=== RECORDS PROVIDED ===

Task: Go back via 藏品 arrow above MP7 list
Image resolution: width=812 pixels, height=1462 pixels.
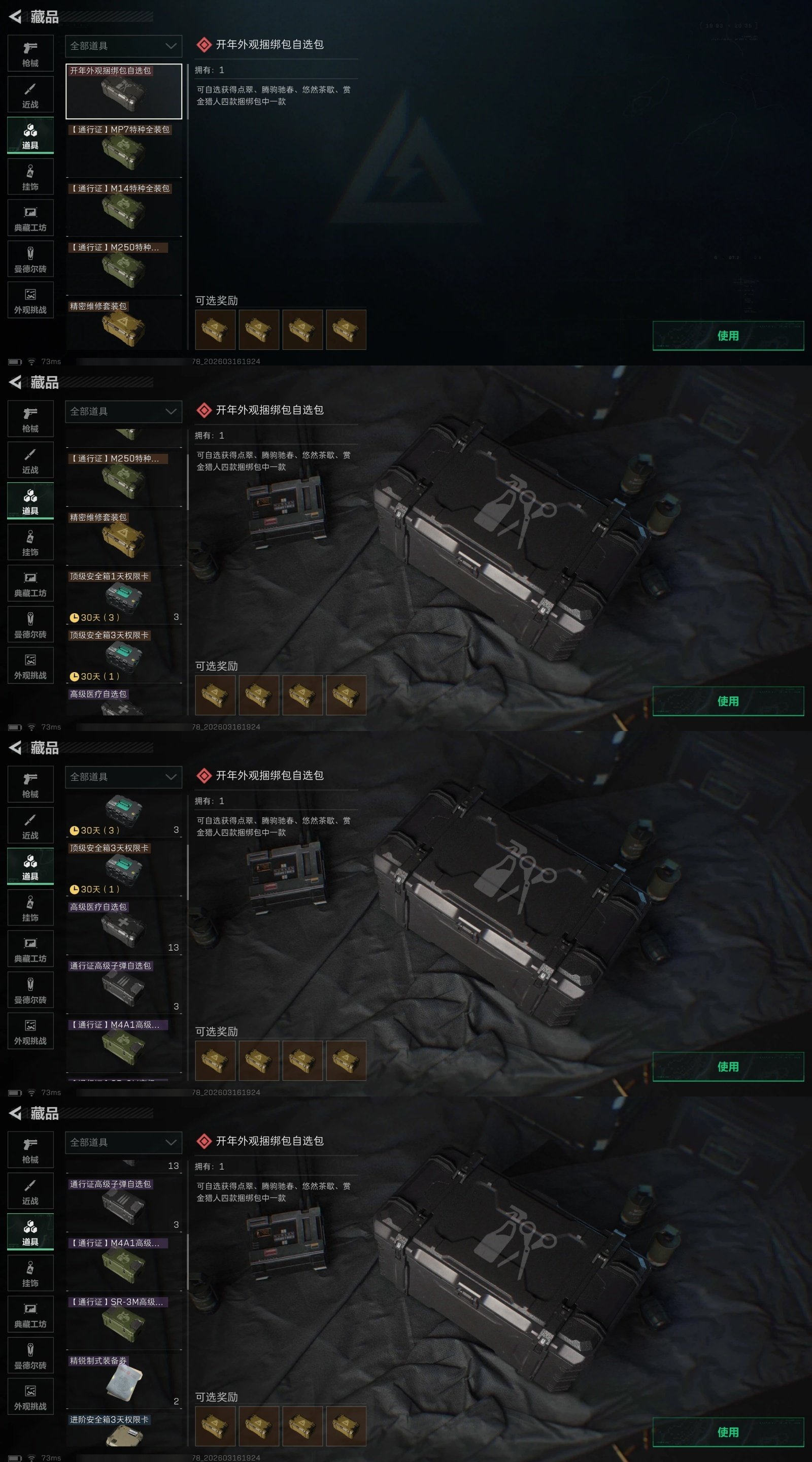Action: pos(15,17)
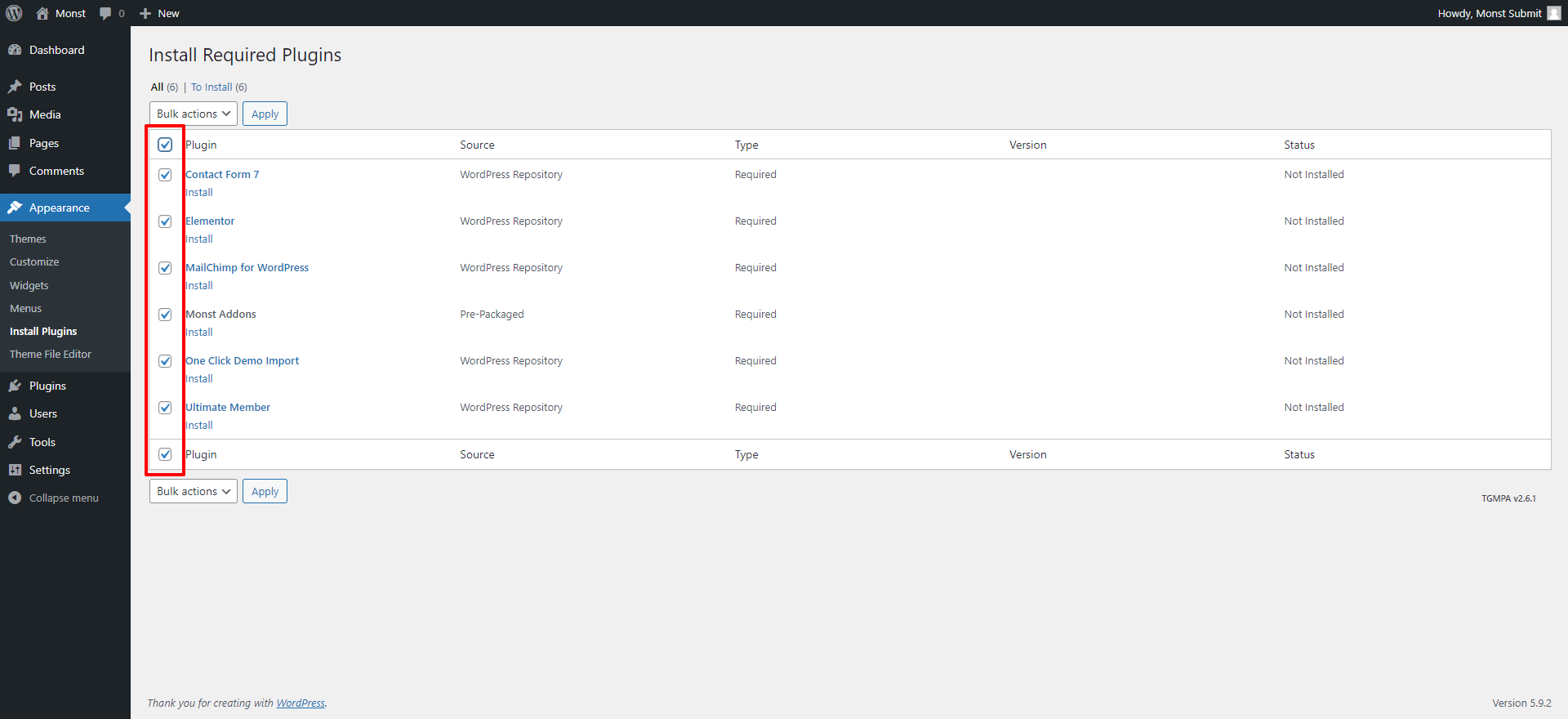Uncheck the Contact Form 7 checkbox
Image resolution: width=1568 pixels, height=719 pixels.
165,175
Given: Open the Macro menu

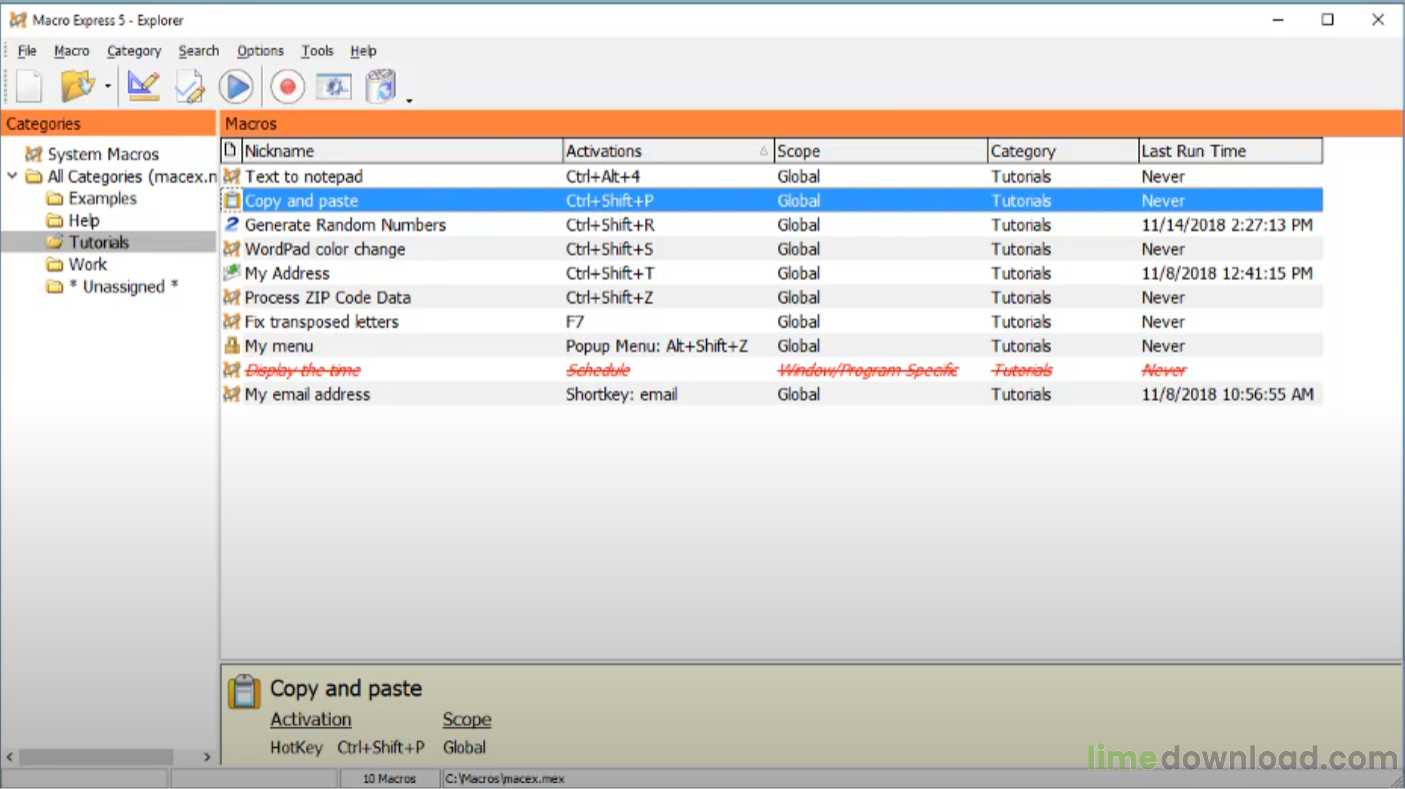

===

# YOUR INSTRUCTIONS
Could you reproduce the entries verbatim, leaving out all pictures?

# RESPONSE
Task: Go back via 藏品 arrow above MP7 list
Image resolution: width=812 pixels, height=1462 pixels.
Action: pos(15,17)
Uncheck the Contact Form 7 checkbox
Image resolution: width=1568 pixels, height=719 pixels.
165,175
Given: Open the Macro menu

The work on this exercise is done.